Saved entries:
-*-*-

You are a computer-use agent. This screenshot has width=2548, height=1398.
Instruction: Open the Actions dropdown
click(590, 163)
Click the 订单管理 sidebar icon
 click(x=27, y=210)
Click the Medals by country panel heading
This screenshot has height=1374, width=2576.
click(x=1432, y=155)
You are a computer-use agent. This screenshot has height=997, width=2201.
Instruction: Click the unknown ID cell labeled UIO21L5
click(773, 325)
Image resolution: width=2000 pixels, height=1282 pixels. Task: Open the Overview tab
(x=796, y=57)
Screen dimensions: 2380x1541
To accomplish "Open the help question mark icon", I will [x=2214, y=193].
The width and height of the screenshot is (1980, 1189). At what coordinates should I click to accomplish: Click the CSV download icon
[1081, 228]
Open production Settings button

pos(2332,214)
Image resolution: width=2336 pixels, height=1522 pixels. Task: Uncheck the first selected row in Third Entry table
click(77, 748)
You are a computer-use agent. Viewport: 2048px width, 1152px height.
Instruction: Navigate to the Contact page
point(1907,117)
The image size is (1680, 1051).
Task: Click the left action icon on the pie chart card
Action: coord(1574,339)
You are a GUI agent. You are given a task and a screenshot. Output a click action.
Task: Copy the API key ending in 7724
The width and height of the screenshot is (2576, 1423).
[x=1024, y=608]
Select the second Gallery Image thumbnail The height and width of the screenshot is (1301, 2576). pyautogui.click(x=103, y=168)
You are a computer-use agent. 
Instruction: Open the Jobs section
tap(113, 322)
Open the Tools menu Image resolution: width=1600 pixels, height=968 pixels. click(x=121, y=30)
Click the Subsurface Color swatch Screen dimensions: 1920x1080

-*-*-

WHAT THE TASK ASKS -
Set aside each line above that includes the string "dimensions" and report it.

YOUR RESPONSE -
Screen dimensions: 2380x1541
Click the Subsurface Color swatch Screen dimensions: 1920x1080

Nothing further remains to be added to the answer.